Exercise instructions: Take the line that contains "Task: Tap the (edited) label" as the first line and the last line of the records as the end. Please set down everything in that range exactly.
== Material for the task ==
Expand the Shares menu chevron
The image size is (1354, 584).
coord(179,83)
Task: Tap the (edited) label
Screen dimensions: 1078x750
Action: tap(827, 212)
===
Your response:
Task: Tap the (edited) label
Screen dimensions: 1078x750
Action: tap(827, 212)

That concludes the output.